The inspiration for wanting to be a nurse began for Meghan Reading’18, PhD in her New Jersey high school, where she first read about nurses working in underserved regions of the world, and later, when she observed the nursing care that her grandmother received after triple bypass surgery. “I watched the care that the nurses gave her and so many other patients, and I realized this was something I wanted to do with my life.” Passionate about healthcare access and equity, Reading, who is an executive board member of the Doctoral Students Organization (DSO) and has been working as a nurse in New York City for the past six years, hopes to use her research expertise to help reduce health disparities and improve care for individuals living with chronic disease.
Meghan is a NINR Ruth L. Kirschstein Pre-doctoral Fellow and a Jonas Nurse Leader Scholar.

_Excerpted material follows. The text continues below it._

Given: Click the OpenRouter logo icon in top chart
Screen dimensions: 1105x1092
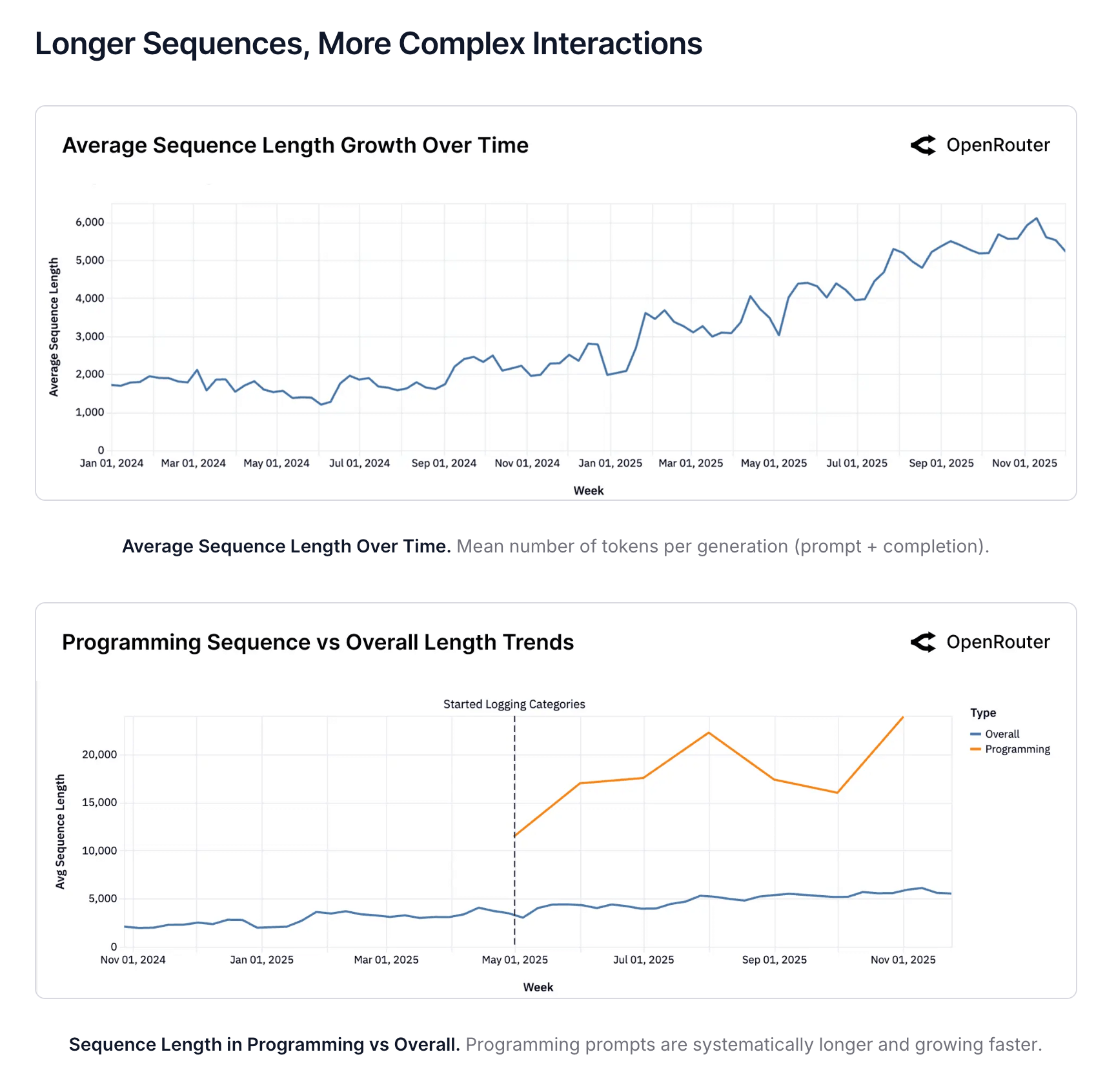Looking at the screenshot, I should [x=923, y=145].
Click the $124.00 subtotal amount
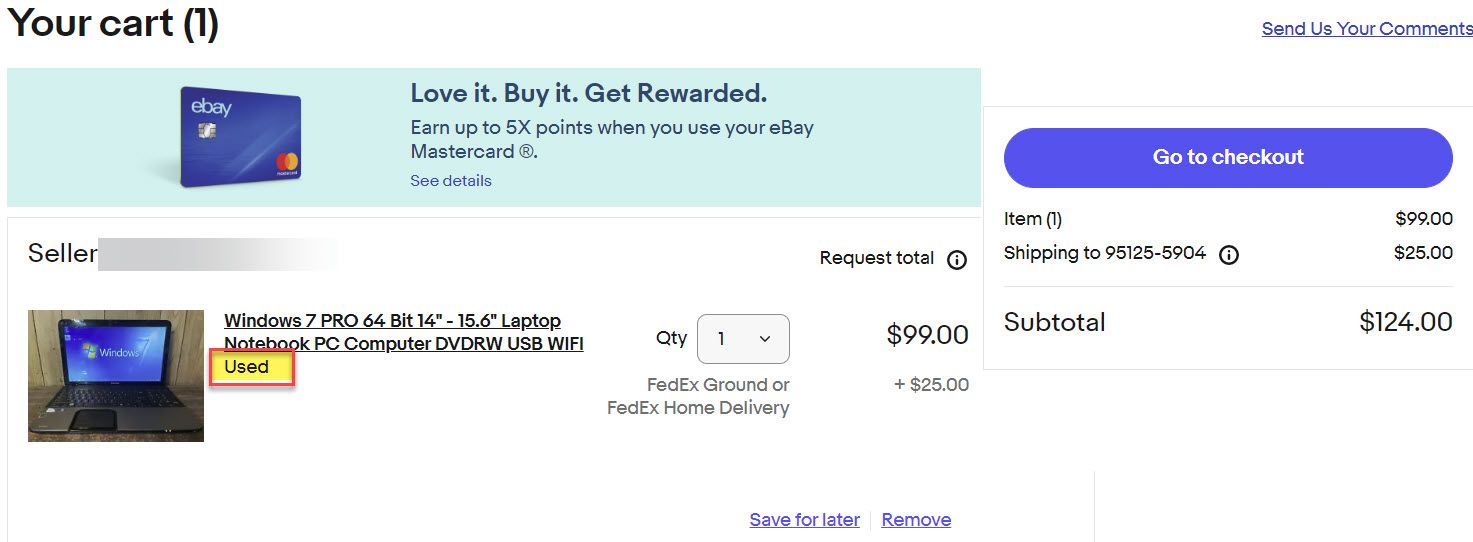This screenshot has width=1473, height=542. point(1405,322)
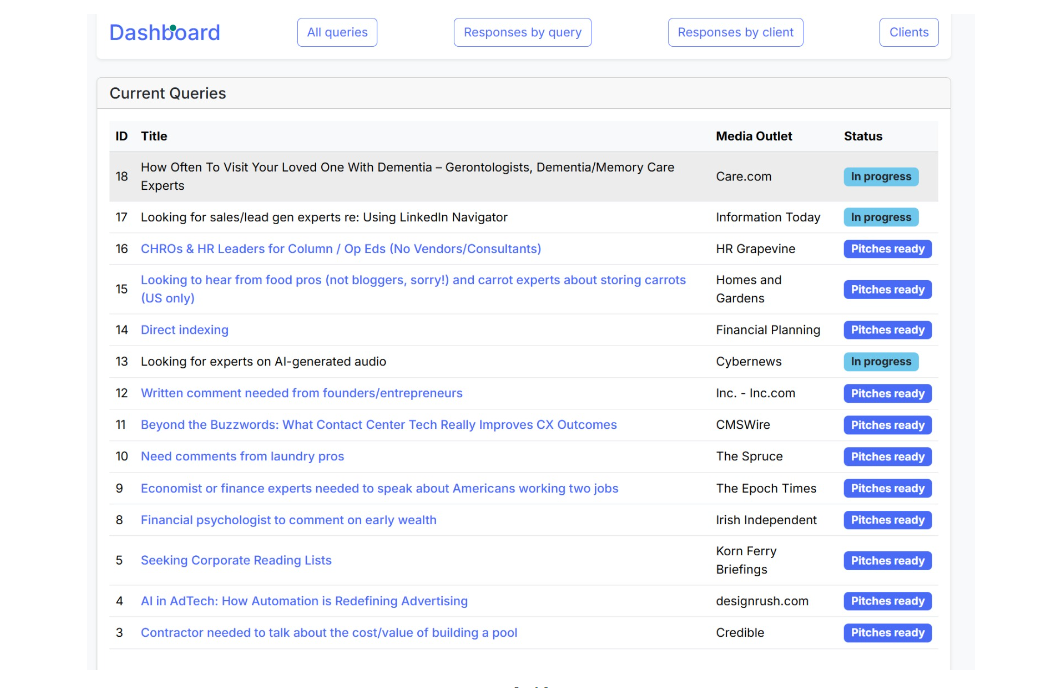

Why did you choose Columbia Nursing?
Columbia Nursing was the place to pursue my PhD because of its unique connection to the Washington Heights community and to patients at NewYork–Presbyterian. I felt like my research questions would be grounded in real problems experienced by real people, and therefore would have the potential to produce tangible, meaningful improvements in health, which is really important to me.
What did you gain from your education at Columbia Nursing?
The most important thing was confidence in my ability to be a leader in nursing. I have benefited from excellent mentorship, as well as colleagues in both the PhD and Doctor of Nursing Practice (DNP) programs, who are advancing the nursing profession through their leadership. They have supported and inspired me as I find my own career path.
What are you passionate about, and how has being a student at Columbia Nursing allowed you to follow that passion?
I’m passionate about making health and healthcare equally accessible for all patients, regardless of their education level, income, zip code, race, ethnicity, or immigration status. I’m particularly interested in improving the prevention and management of chronic diseases, which disproportionally affect medically underserved individuals. That is what led me to study informatics: to leverage the rapid advances in data science and technology to improve individual and population health.
What’s the next step in your career?
After I defend my dissertation, I am planning to start a postdoctoral associate position in Health Informatics at Weill Cornell Medical College. In my future career I hope to integrate novel informatics approaches into nursing research to reduce health disparities and improve care for individuals living with chronic disease.
Do you have a favorite memory of your time at Columbia Nursing?
I have great memories of participating in the DSO, which I served as co-president. DSO members work as medical volunteers in the finisher’s tent of the NYC Marathon every year. It is so fun and exciting, and a great way to put our nursing skills to good use.